I love almond milk kefir, it’s tangy with a slight hint of sweetness and packed full of probiotics and enzymes.
If you are a regular on my blog, you would know that I very much love fermented foods. Fermented foods such as sauerkraut, kefir and kombucha are loaded with probiotics and enzymes essential for improving gut health, digestive issues, absorption of nutrients, and so much more.
So I’m basically in love with kefir; both water and milk kefir. My absolute favourite is almond milk kefir with a hint of coconut. It’s sensational and I’m chuffed to be sharing the recipe with you all. Kefir is incredibly simple to make, no fancy equipment required. All you need is a glass jar and milk kefir grains. Simply add the grains to milk and cover with a clean cloth secured with a rubber-band. Then let is sit in the pantry or countertop for 24 – 36 hours. Once it’s done, strain out the grains, and keep the kefir in the fridge.
Milk kefir grains are not the same as your usual typical grains. Milk kefir grains are live cultures consisting of yeast and bacteria.
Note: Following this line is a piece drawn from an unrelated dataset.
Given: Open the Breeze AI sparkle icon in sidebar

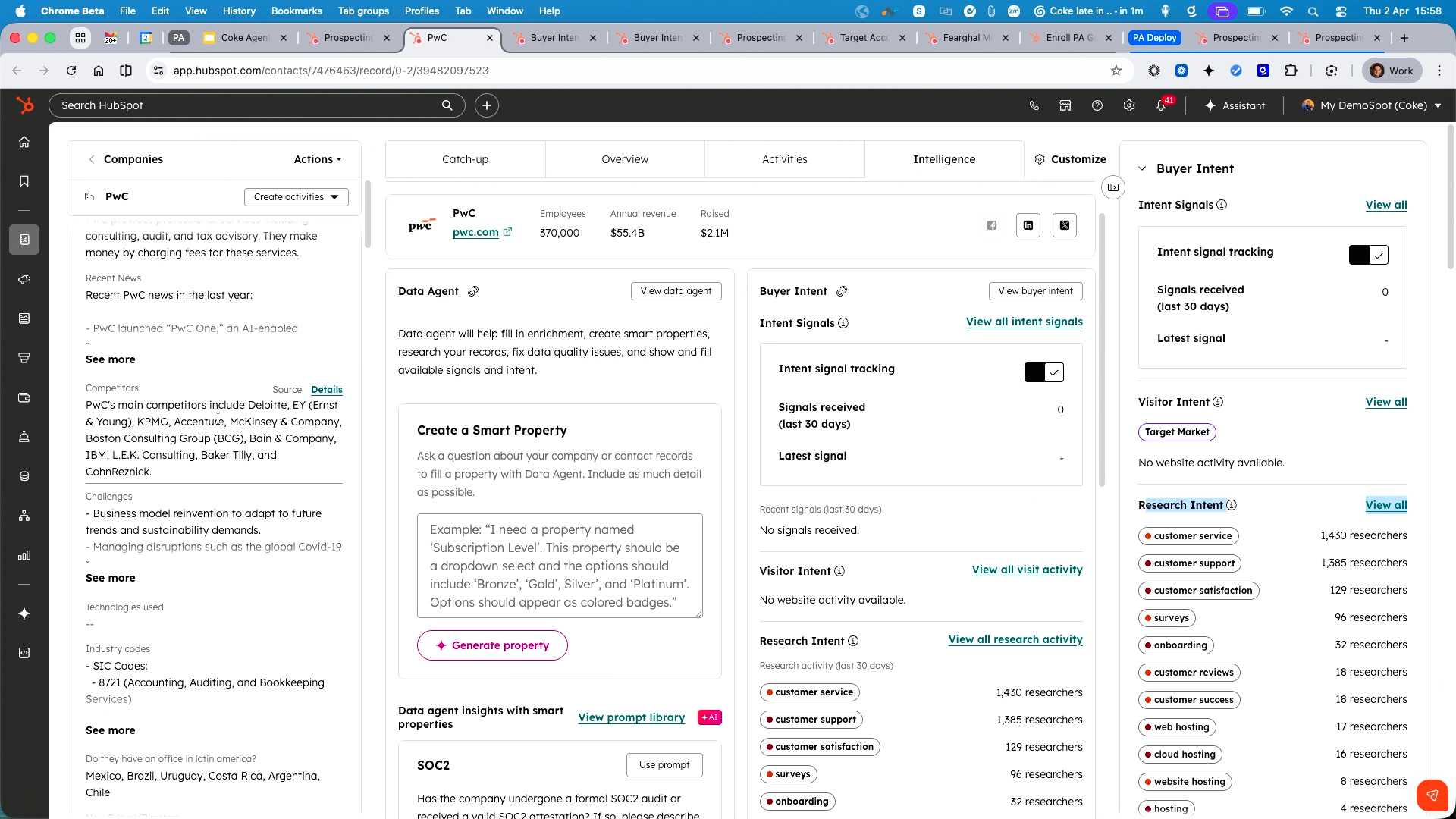Looking at the screenshot, I should (24, 614).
These kefir grains look like little cauliflower florets. When the grains are added to milk, the bacteria and yeast feed off the sugars in the milk and cause fermentation to occur. The best thing about kefir grains is that they cannot be made or manufactured. Awesome, right? Milk kefir grains must be refreshed in dairy milk regularly. Therefore, if you only ferment non-dairy milks you must regularly give your grains a dairy milk bath to keep them alive.
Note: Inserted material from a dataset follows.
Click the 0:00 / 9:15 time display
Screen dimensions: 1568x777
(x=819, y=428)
There are some things you need to know about fermenting non-dairy milk before you jump into making it. Non-dairy milks tend to be low in carbohydrate content. Unsweetened almond milk has about 0.1g of carbs per 100ml. Fermentation happens when bacteria feed off the carbs in the food. In kefir, the food is sugar. The milk must contain at least 8g of sugar. Therefore, when making non-dairy milk kefir a source of sugar is required to start the fermentation process. Don’t worry about the sugar content, the bacteria feeds on most of it and produces loads of probiotics.
Previously, when I have made almond milk kefir I used dates . But that was until I came up with this genius idea of blending the almonds in coconut water instead of water. That way I don’t need to add any sugar because coconut water is high in fructose and that’s plenty food for the bacteria. You can find the recipe here. If you don’t like coconut water, simply use plain water and add a source of sugar e.g dates, or raw sugar.
Non-dairy milk kefir have a thinner consistency compared to regular kefir. This is due to the high water content. You may also notice that the liquid seperate from the curd, don’t worry if this happens just shake it up before serving. Furthermore, separation doesn’t mean the fermentation is finished. If it separates still let the kefir ferment for 24-36 hours.
It is best to use homemade almond milk as the store bought ones may contain additives, artificial vitamins and other nasties we don’t know about. Homemade is also creamier, rich and more delicious.
- 1 cup almonds
- 2 cups water (for soaking)
- 4 cups coconut water
- 2 tablespoons kefir grains
- Nut milk bag
- Soak almonds in water overnight. Strain almonds and chuck the water.
- Add almonds and 4 cups of coconut water to a blender. Blend on high until smooth. Strain out the milk through a nut milk bag.
- Pour milk into a glass jar and add kefir grains. Cover the jar with a clean cloth secured with a rubber band and let it sit for 24 - 36 hours or until it taste sour.
- Once the kefir is done, strain out the grains and keep kefir in the fridge for up to a month. Make a new batch by adding the grains to fresh milk. (keep kefir grains in milk in the fridge when not in use)
- Enjoy the kefir on its own, in smoothies or over granola.